Private Users of Real Estate
Information on how private users of real estate can make their property accessible.
The Office on the Disabled has compiled a listing of documents highlighting accessible ramps, restrooms, and parking spaces.
The City has a building code that contains standards for making construction of property accessible. But, the building code standards for accessible design are not identical to the standards applied for compliance with the Americans with Disabilities Act (ADA) for commercial construction or Fair Housing Act Amendments (FHAA) standards for residential construction.
The Building Division, not the Office on the Disabled, enforces compliance with the building codes. Generally, the Office on the Disabled brings ADA and FHAA standards to the attention of the Building Division, developers, and designers. The developers and designers are themselves responsible for complying with those standards.
Business owners and those seeking occupancy permits should first read this helpful document, What Business Owners Should Know About the City's Disabled Accessibility Requirements for Retail and Office Spaces.
The City requires all businesses to have Occupancy Permits so that the property will have good plumbing, electrical, fire safety and other elements. The Office on the Disabled plays a role in reviewing some occupancy permit applications.

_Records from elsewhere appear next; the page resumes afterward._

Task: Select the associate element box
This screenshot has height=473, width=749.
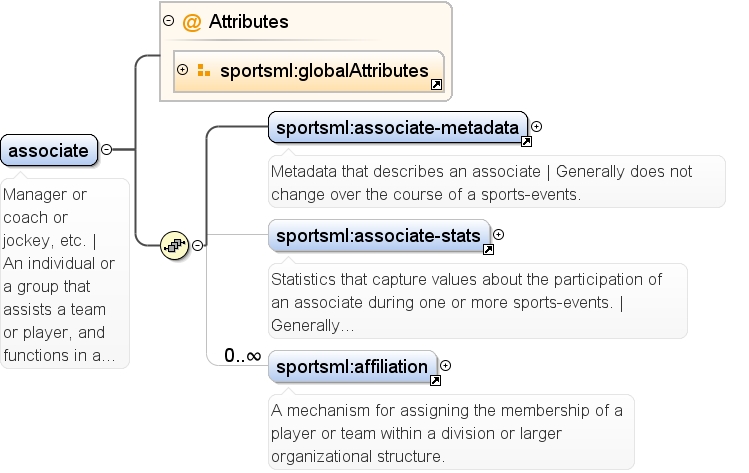Action: [x=49, y=150]
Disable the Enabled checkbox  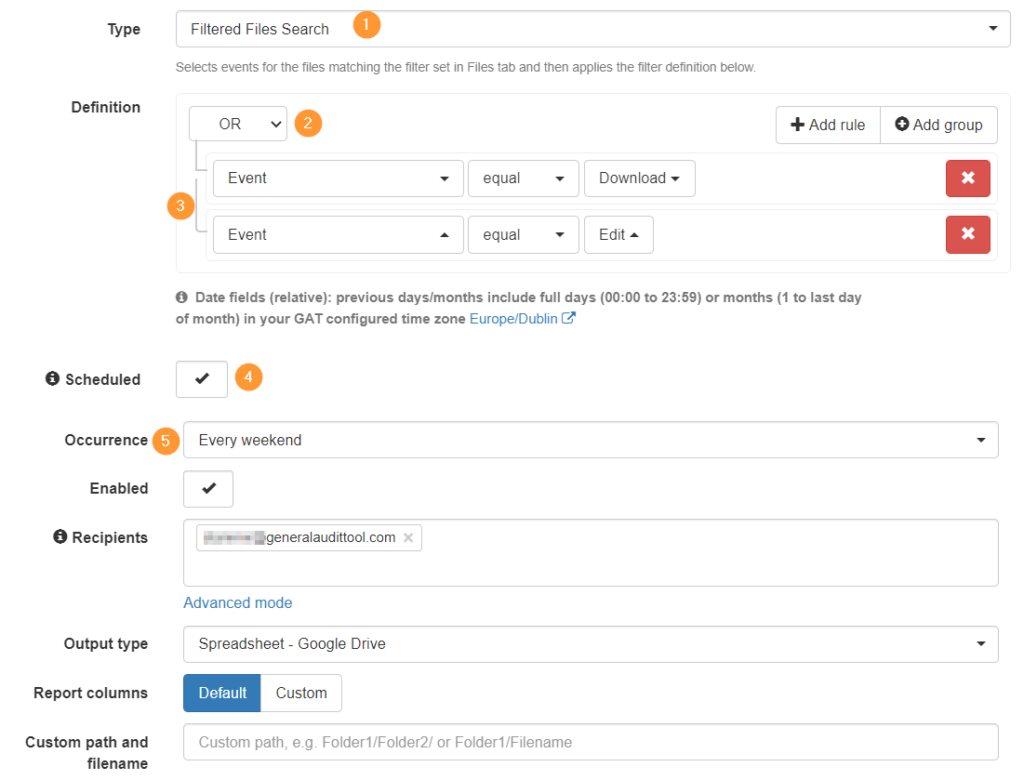(x=207, y=488)
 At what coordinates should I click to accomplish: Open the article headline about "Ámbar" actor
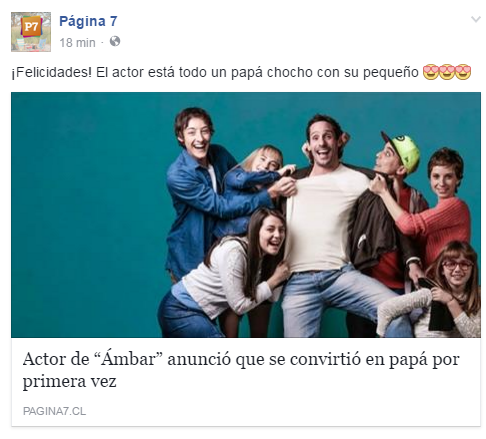pos(241,370)
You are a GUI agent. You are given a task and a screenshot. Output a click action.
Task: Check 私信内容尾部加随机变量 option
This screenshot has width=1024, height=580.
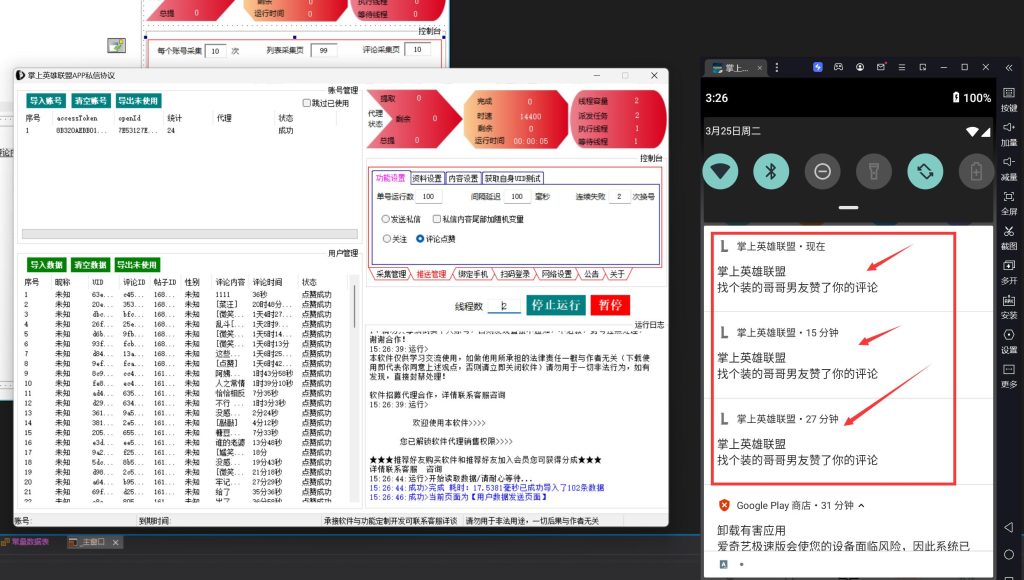(x=437, y=218)
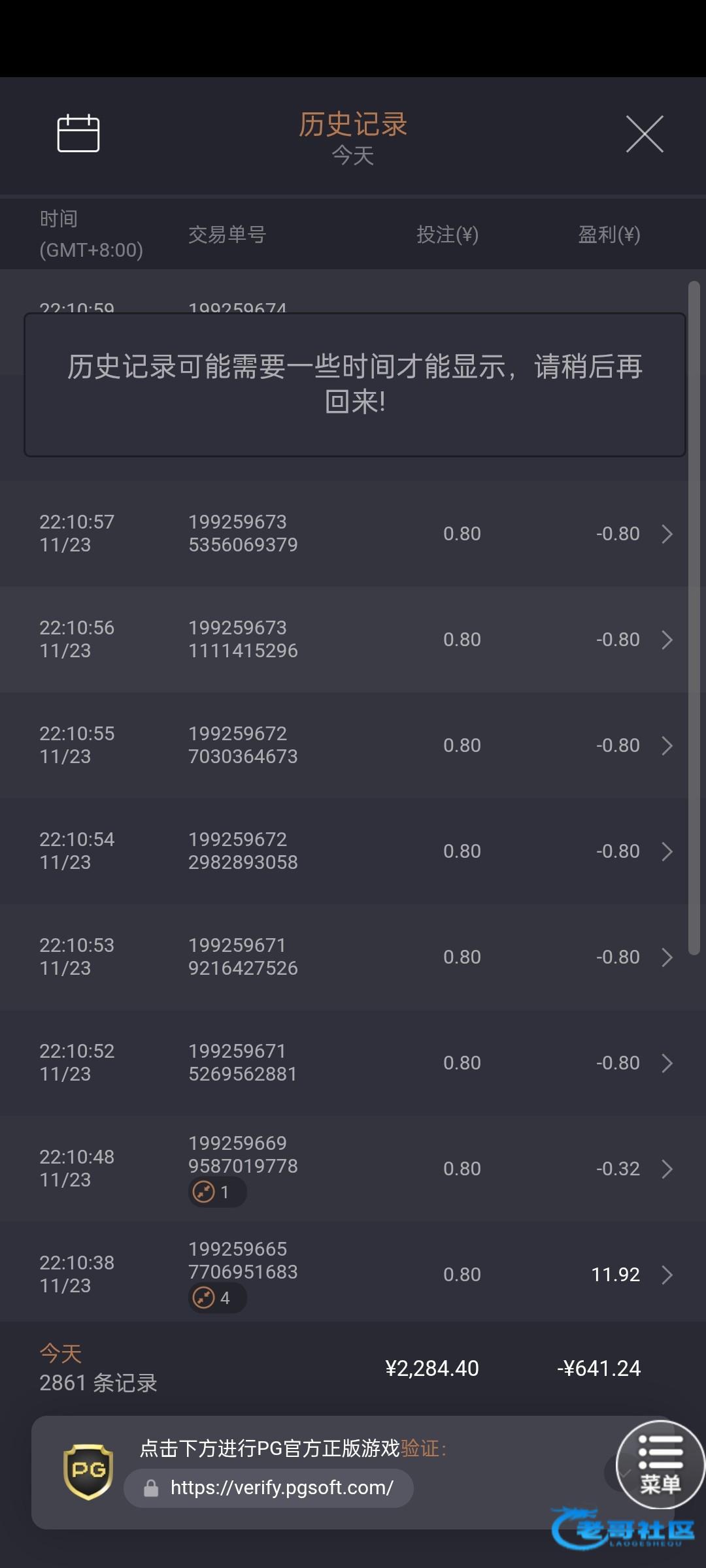Screen dimensions: 706x1568
Task: Tap the PG shield badge icon
Action: point(88,1471)
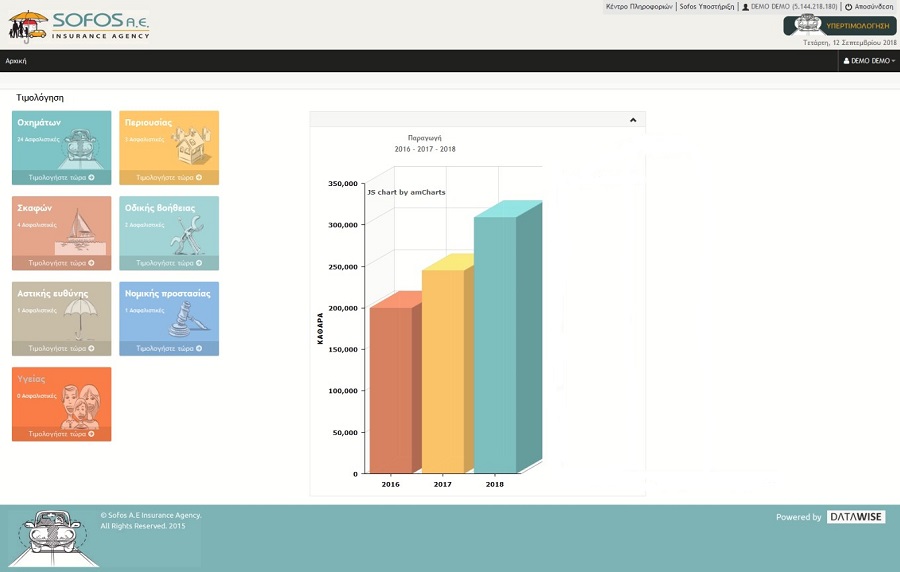Click the yellow 2017 bar in chart
Image resolution: width=900 pixels, height=572 pixels.
coord(443,370)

- If there is a change in occupancy but not a change in use, the property is not inspected for accessibility.
- If the space is being altered or otherwise rehabilitated, the work will require a building permit. The Plan Examiners in the Building Division will look at accessibility features and only occasionally consult with the Office on the Disabled when difficult questions arise.

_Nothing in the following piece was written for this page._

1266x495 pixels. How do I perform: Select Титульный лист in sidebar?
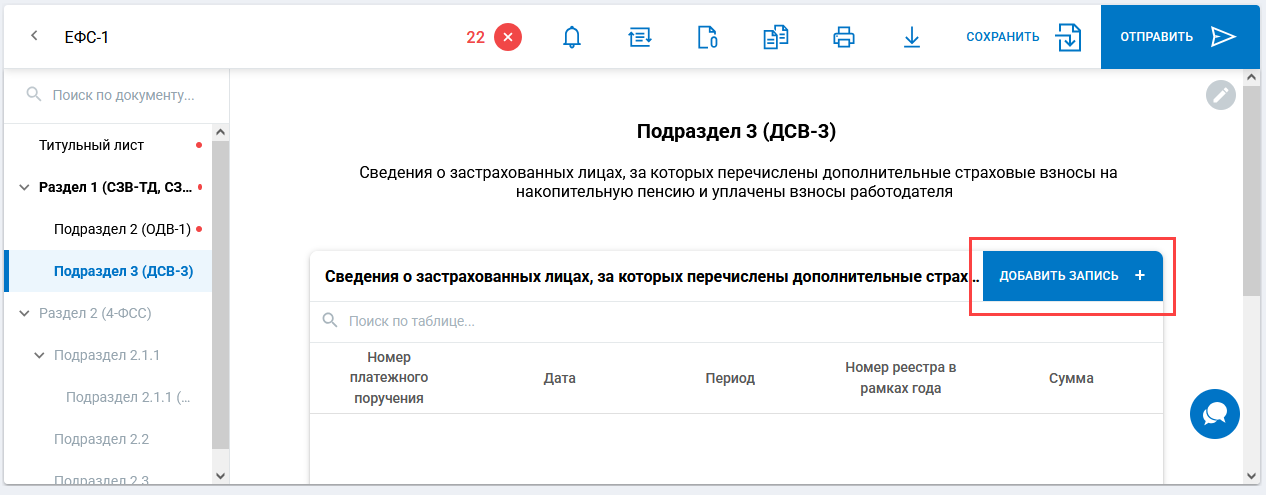[x=92, y=145]
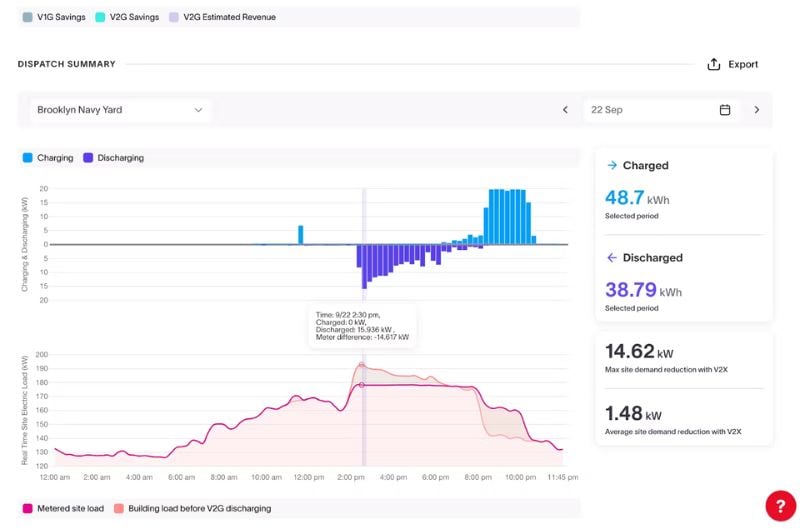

- But, if there is a change in use, then the building inspectors inspect for accessibility and they forward issues to the Office on the Disabled.
- If it is just a step or two into the space, the Office might ask the business to buy a portable ramp and put up a sign inviting customers to knock or dial a phone number to bring out the portable ramp.
- If the business is up a number of steps, the Office would not require an elevator. It may instead, ask the business to post a sign that says, "for assistance, please call" and include a phone number. In those cases, the business will have promised to serve its customers somewhere else from the business's space.
- If the restroom is not completely accessible, the Office would inquire whether it is for use by the public.
- If not, a private restroom sign on the door is sufficient.
- If yes, then the Office may, depending on the circumstances, ask the business to install grab bars or buy a higher toilet or replace doorknobs and faucets with levers.
The Office has a greater role in reviewing projects funded with approval of the Tax Increment Finance (TIF) Commission. In order to obtain TIF financing the developer must make two promises regarding access. It must -
- design and build its commercial projects in compliance with ADA standards
- design and build its residential projects with the number of fully accessible units that the FHAA would require if it were new construction and make all the other units adaptable, all regardless of whether it is new construction or rehabilitation.
The Office on the Disabled reviews the drawings for compliance.
All Other Real Estate Development
With respect to all other real estate development, the Office suggests how construction can be made to comply with ADA and Fair Housing Act standards. It performs three additional functions:
- Consults with the Plan Examiners from the Building Division on unique accessibility problems in new construction and renovation projects;
- Consults with the public about how to make aspects of a planned project accessible;
- Explains requirements of the ADA and the Fair Housing Act to design professionals, developers, businesses, and home owners and renters.